## Directions
Nothing is to be left out: repeat every entry exactly as given.
•••
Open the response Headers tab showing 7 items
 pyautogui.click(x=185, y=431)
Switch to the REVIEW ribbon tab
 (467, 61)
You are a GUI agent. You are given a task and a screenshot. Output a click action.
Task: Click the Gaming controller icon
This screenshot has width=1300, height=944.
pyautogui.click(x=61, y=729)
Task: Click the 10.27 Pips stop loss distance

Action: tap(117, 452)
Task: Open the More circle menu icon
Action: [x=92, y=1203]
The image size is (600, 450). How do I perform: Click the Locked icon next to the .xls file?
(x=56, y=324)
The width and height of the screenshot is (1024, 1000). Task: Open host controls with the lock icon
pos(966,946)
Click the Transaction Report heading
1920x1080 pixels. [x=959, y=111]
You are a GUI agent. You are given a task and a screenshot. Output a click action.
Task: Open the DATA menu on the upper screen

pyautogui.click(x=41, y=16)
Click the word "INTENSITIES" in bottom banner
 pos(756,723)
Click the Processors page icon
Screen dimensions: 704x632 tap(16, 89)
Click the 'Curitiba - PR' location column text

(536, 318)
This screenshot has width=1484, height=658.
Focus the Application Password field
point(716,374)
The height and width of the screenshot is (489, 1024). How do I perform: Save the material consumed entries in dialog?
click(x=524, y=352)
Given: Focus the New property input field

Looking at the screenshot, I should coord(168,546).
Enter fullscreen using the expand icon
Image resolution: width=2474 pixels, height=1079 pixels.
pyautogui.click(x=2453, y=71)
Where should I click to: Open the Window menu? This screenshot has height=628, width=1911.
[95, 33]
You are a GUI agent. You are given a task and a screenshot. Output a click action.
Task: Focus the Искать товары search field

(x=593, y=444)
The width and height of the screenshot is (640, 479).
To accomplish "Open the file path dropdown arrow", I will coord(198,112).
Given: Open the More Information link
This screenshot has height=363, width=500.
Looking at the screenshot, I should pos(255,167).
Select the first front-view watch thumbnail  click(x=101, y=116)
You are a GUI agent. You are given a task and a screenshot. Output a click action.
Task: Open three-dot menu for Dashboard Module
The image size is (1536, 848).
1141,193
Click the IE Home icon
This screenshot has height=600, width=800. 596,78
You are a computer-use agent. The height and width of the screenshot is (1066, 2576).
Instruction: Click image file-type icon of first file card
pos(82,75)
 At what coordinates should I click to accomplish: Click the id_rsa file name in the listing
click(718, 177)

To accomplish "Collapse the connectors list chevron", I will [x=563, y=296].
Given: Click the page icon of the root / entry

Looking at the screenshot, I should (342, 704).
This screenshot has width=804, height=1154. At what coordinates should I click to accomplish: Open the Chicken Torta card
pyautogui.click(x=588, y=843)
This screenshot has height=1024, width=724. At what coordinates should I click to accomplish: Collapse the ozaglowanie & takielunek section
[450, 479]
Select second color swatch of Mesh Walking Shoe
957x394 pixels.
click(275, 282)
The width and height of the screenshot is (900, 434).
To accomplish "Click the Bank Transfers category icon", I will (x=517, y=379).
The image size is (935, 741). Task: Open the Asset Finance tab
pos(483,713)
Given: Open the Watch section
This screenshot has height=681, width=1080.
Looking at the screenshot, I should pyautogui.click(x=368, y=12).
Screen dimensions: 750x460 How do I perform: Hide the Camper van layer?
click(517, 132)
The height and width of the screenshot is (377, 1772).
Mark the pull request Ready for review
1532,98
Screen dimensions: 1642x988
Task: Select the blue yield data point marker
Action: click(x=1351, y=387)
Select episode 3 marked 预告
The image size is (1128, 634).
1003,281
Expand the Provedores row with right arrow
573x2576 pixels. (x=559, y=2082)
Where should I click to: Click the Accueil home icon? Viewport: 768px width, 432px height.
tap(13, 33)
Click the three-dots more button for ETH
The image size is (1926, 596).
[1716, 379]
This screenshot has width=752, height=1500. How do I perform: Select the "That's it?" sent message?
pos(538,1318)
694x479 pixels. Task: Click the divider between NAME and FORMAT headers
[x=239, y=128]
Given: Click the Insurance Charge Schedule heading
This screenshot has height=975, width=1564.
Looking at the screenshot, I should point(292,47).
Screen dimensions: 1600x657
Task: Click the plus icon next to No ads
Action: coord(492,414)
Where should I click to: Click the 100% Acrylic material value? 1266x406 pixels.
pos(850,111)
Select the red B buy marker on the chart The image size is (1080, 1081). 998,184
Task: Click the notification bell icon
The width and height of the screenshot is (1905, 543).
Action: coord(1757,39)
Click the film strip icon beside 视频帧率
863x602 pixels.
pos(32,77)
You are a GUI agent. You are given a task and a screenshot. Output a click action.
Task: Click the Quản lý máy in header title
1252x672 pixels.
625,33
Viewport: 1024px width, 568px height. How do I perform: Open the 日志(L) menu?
•••
## Task answer
Open the response Headers tab showing 7 items
 pyautogui.click(x=185, y=431)
Switch to the REVIEW ribbon tab
 (467, 61)
You are a GUI agent. You are given a task and a screenshot. Output a click action.
Task: Click the Gaming controller icon
This screenshot has width=1300, height=944.
pyautogui.click(x=61, y=729)
Task: Click the 10.27 Pips stop loss distance

Action: tap(117, 452)
Task: Open the More circle menu icon
Action: [x=92, y=1203]
The image size is (600, 450). How do I perform: Click the Locked icon next to the .xls file?
(x=56, y=324)
The width and height of the screenshot is (1024, 1000). Task: Open host controls with the lock icon
pos(966,946)
Click the Transaction Report heading
1920x1080 pixels. [x=959, y=111]
You are a GUI agent. You are given a task and a screenshot. Output a click action.
Task: Open the DATA menu on the upper screen

pyautogui.click(x=41, y=16)
Click the word "INTENSITIES" in bottom banner
 pos(756,723)
Click the Processors page icon
Screen dimensions: 704x632 tap(16, 89)
Click the 'Curitiba - PR' location column text

(536, 318)
This screenshot has width=1484, height=658.
Focus the Application Password field
point(716,374)
The height and width of the screenshot is (489, 1024). How do I perform: Save the material consumed entries in dialog?
click(x=524, y=352)
Given: Focus the New property input field

Looking at the screenshot, I should coord(168,546).
Enter fullscreen using the expand icon
Image resolution: width=2474 pixels, height=1079 pixels.
pyautogui.click(x=2453, y=71)
Where should I click to: Open the Window menu? This screenshot has height=628, width=1911.
[95, 33]
You are a GUI agent. You are given a task and a screenshot. Output a click action.
Task: Focus the Искать товары search field

(x=593, y=444)
The width and height of the screenshot is (640, 479).
To accomplish "Open the file path dropdown arrow", I will coord(198,112).
Given: Open the More Information link
This screenshot has height=363, width=500.
Looking at the screenshot, I should pos(255,167).
Select the first front-view watch thumbnail  click(x=101, y=116)
You are a GUI agent. You are given a task and a screenshot. Output a click action.
Task: Open three-dot menu for Dashboard Module
The image size is (1536, 848).
1141,193
Click the IE Home icon
This screenshot has height=600, width=800. 596,78
You are a computer-use agent. The height and width of the screenshot is (1066, 2576).
Instruction: Click image file-type icon of first file card
pos(82,75)
 At what coordinates should I click to accomplish: Click the id_rsa file name in the listing
click(718, 177)

To accomplish "Collapse the connectors list chevron", I will [x=563, y=296].
Given: Click the page icon of the root / entry

Looking at the screenshot, I should (342, 704).
This screenshot has width=804, height=1154. At what coordinates should I click to accomplish: Open the Chicken Torta card
pyautogui.click(x=588, y=843)
This screenshot has height=1024, width=724. At what coordinates should I click to accomplish: Collapse the ozaglowanie & takielunek section
[450, 479]
Select second color swatch of Mesh Walking Shoe
957x394 pixels.
click(275, 282)
The width and height of the screenshot is (900, 434).
To accomplish "Click the Bank Transfers category icon", I will (x=517, y=379).
The image size is (935, 741). Task: Open the Asset Finance tab
pos(483,713)
Given: Open the Watch section
This screenshot has height=681, width=1080.
Looking at the screenshot, I should pyautogui.click(x=368, y=12).
Screen dimensions: 750x460 How do I perform: Hide the Camper van layer?
click(517, 132)
The height and width of the screenshot is (377, 1772).
Mark the pull request Ready for review
1532,98
Screen dimensions: 1642x988
Task: Select the blue yield data point marker
Action: click(x=1351, y=387)
Select episode 3 marked 预告
The image size is (1128, 634).
1003,281
Expand the Provedores row with right arrow
573x2576 pixels. (x=559, y=2082)
Where should I click to: Click the Accueil home icon? Viewport: 768px width, 432px height.
tap(13, 33)
Click the three-dots more button for ETH
The image size is (1926, 596).
[1716, 379]
This screenshot has width=752, height=1500. How do I perform: Select the "That's it?" sent message?
pos(538,1318)
694x479 pixels. Task: Click the divider between NAME and FORMAT headers
[x=239, y=128]
Given: Click the Insurance Charge Schedule heading
This screenshot has height=975, width=1564.
Looking at the screenshot, I should point(292,47).
Screen dimensions: 1600x657
Task: Click the plus icon next to No ads
Action: coord(492,414)
Where should I click to: Click the 100% Acrylic material value? 1266x406 pixels.
pos(850,111)
Select the red B buy marker on the chart The image size is (1080, 1081). 998,184
Task: Click the notification bell icon
The width and height of the screenshot is (1905, 543).
Action: coord(1757,39)
Click the film strip icon beside 视频帧率
863x602 pixels.
pos(32,77)
You are a GUI agent. You are given a task and a screenshot. Output a click action.
Task: Click the Quản lý máy in header title
1252x672 pixels.
625,33
Viewport: 1024px width, 568px height. How do I perform: Open the 日志(L) menu?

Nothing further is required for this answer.